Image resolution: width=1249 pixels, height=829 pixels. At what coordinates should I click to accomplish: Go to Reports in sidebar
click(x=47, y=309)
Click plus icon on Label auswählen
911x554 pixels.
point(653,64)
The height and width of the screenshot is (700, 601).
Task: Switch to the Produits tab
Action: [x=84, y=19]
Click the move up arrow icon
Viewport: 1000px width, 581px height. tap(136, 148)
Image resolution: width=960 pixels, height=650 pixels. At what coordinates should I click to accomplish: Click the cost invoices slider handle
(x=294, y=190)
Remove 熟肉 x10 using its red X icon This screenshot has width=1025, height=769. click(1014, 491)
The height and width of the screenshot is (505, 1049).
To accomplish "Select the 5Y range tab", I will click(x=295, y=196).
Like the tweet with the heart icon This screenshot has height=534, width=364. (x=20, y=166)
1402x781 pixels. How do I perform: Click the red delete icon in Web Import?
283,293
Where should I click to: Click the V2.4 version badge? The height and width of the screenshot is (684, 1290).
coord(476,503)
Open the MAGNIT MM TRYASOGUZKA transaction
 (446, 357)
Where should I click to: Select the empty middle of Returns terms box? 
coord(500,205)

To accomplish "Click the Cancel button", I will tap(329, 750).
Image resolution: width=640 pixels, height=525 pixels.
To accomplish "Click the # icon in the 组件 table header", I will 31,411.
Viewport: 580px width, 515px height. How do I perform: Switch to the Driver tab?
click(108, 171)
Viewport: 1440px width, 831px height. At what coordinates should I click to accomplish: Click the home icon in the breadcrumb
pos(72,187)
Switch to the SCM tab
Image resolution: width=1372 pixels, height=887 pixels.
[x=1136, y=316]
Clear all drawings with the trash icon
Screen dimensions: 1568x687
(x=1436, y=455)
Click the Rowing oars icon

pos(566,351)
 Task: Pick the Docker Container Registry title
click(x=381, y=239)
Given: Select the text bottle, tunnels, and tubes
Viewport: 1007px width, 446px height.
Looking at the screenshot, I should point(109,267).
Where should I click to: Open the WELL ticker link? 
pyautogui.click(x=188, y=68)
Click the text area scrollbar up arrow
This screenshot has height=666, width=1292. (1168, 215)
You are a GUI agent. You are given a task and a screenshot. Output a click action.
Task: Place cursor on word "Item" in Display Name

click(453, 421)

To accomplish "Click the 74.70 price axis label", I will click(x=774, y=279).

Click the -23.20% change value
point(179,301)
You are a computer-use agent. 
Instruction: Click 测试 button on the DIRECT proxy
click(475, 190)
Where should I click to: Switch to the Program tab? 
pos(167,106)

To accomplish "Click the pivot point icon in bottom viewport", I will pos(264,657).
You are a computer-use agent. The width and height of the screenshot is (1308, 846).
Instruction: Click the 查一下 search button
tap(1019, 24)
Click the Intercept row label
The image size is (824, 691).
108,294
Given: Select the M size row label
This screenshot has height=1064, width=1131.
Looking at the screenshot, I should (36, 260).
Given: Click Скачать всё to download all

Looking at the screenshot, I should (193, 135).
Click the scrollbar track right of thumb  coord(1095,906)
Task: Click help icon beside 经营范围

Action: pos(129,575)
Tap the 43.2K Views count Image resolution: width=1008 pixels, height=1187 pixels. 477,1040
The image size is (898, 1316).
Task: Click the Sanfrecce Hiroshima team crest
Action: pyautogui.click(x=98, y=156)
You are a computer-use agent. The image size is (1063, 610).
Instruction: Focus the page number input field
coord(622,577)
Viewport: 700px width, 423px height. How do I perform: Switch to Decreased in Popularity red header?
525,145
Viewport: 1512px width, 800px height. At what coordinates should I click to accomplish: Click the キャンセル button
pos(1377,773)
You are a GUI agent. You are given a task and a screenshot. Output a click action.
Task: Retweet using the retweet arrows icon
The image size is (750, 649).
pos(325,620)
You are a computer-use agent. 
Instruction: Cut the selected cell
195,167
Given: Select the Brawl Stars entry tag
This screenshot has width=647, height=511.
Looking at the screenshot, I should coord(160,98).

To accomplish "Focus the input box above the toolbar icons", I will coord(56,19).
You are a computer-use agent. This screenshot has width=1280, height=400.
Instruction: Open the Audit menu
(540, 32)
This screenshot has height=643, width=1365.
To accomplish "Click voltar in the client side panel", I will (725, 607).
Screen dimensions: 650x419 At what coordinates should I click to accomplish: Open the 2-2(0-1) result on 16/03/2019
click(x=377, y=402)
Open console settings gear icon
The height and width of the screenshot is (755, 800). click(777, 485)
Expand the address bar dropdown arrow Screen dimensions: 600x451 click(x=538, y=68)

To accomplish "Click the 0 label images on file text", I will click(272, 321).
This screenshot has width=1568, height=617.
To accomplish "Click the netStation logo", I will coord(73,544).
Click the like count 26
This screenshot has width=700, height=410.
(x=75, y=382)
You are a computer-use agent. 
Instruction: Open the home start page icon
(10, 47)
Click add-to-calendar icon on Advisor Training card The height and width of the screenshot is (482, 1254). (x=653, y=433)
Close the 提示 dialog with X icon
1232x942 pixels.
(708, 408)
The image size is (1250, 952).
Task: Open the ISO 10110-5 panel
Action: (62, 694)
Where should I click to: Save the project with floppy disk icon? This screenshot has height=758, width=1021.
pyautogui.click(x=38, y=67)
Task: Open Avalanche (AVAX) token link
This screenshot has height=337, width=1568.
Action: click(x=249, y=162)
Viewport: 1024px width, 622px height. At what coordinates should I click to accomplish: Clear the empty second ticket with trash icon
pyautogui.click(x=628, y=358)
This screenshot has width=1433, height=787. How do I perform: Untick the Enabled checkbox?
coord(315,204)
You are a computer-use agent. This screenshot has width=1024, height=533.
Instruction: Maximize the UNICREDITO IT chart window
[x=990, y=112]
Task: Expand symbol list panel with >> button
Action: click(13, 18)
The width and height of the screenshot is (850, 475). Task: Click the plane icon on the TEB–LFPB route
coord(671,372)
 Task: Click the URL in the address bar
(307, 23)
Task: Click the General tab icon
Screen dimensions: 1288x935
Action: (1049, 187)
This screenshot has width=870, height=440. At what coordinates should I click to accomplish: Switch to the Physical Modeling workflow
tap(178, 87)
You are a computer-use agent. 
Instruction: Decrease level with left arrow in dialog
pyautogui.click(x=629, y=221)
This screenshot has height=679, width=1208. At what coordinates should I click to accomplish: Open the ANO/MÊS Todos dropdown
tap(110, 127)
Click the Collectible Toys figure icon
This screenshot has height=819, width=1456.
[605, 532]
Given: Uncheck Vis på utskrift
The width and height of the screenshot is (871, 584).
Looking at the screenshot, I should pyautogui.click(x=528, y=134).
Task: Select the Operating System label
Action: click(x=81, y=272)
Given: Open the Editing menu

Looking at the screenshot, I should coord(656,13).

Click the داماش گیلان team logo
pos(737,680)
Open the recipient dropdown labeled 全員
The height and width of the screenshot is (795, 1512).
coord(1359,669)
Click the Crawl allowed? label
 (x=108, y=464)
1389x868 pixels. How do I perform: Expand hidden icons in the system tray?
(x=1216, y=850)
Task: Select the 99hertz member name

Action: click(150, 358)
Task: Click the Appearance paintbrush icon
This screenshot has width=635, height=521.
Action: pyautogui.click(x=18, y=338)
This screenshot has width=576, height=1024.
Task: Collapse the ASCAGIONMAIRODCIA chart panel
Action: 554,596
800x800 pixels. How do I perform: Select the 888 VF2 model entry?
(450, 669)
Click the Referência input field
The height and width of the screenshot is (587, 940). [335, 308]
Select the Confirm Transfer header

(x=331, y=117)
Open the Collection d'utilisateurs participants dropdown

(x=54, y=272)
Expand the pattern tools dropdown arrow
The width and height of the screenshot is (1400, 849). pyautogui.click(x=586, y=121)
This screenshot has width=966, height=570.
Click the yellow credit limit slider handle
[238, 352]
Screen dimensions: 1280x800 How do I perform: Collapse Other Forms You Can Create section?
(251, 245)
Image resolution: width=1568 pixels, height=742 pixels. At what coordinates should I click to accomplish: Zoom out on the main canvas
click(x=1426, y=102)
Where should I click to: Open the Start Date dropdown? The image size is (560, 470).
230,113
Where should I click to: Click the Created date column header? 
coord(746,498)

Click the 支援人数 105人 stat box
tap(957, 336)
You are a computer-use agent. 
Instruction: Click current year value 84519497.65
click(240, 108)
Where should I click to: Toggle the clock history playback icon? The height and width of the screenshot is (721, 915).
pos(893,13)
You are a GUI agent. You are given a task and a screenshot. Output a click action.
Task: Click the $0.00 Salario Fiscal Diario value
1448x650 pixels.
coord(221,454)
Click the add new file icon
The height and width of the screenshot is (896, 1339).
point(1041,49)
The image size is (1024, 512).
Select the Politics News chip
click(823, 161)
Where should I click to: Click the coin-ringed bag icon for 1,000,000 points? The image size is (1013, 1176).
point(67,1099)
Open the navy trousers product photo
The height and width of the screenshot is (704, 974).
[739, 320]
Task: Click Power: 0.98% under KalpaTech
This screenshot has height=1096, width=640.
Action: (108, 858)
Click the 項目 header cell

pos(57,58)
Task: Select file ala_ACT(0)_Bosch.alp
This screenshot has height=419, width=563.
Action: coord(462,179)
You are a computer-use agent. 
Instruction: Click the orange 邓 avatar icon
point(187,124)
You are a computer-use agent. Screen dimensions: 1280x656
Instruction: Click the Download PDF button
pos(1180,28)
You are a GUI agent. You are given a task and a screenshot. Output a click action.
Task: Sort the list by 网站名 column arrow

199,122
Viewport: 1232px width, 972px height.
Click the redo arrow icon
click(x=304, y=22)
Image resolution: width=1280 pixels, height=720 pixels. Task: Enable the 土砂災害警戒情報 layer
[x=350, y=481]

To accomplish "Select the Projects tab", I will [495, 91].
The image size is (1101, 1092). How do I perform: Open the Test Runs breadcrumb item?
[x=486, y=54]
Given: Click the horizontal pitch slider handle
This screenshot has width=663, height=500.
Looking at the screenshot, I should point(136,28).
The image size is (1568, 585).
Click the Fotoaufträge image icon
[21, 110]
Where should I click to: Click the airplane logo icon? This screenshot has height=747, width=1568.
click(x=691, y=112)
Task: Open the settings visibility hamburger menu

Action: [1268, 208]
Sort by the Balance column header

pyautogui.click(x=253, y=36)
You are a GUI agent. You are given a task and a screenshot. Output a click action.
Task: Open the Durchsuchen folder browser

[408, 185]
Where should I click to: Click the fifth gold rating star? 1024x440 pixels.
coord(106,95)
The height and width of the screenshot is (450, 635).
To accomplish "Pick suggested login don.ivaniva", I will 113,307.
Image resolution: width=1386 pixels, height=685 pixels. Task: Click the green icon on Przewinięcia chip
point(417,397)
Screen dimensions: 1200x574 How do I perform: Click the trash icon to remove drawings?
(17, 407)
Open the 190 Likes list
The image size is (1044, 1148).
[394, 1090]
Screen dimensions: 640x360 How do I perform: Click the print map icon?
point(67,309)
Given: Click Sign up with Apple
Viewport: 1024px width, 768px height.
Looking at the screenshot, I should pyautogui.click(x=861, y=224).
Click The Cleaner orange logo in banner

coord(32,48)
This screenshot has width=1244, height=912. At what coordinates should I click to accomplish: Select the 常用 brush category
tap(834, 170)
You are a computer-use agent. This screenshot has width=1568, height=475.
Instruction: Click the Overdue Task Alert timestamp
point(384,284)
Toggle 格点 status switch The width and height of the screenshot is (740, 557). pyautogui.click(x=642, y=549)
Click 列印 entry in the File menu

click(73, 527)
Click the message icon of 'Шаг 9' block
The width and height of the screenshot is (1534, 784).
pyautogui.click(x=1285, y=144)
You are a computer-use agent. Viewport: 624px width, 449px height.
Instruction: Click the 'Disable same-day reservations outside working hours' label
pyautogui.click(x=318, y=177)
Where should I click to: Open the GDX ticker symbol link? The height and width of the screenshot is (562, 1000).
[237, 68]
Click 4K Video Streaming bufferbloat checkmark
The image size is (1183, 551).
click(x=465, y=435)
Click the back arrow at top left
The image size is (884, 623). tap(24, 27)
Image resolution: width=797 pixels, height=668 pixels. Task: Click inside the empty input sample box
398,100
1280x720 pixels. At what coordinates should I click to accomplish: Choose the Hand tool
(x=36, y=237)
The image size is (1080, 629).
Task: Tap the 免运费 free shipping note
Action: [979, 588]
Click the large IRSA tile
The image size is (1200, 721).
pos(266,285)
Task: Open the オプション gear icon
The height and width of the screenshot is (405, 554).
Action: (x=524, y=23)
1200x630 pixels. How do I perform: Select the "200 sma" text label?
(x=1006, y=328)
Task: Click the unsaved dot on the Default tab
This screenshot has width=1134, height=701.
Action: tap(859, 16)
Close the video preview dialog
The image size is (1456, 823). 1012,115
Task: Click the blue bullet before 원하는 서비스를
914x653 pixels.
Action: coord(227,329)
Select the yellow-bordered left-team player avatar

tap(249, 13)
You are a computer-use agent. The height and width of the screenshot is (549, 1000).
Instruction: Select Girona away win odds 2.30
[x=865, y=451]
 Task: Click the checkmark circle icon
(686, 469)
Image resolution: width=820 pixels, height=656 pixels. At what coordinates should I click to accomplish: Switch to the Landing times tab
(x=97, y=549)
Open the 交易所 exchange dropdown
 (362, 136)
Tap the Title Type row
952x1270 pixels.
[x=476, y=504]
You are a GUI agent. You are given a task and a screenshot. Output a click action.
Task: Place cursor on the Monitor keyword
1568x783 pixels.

※ ※ ※

▶ _Exercise aim_
Take from the listing every line in which the word "using" appears.

▶ _The answer_
Remove 熟肉 x10 using its red X icon This screenshot has width=1025, height=769. click(1014, 491)
Task: Retweet using the retweet arrows icon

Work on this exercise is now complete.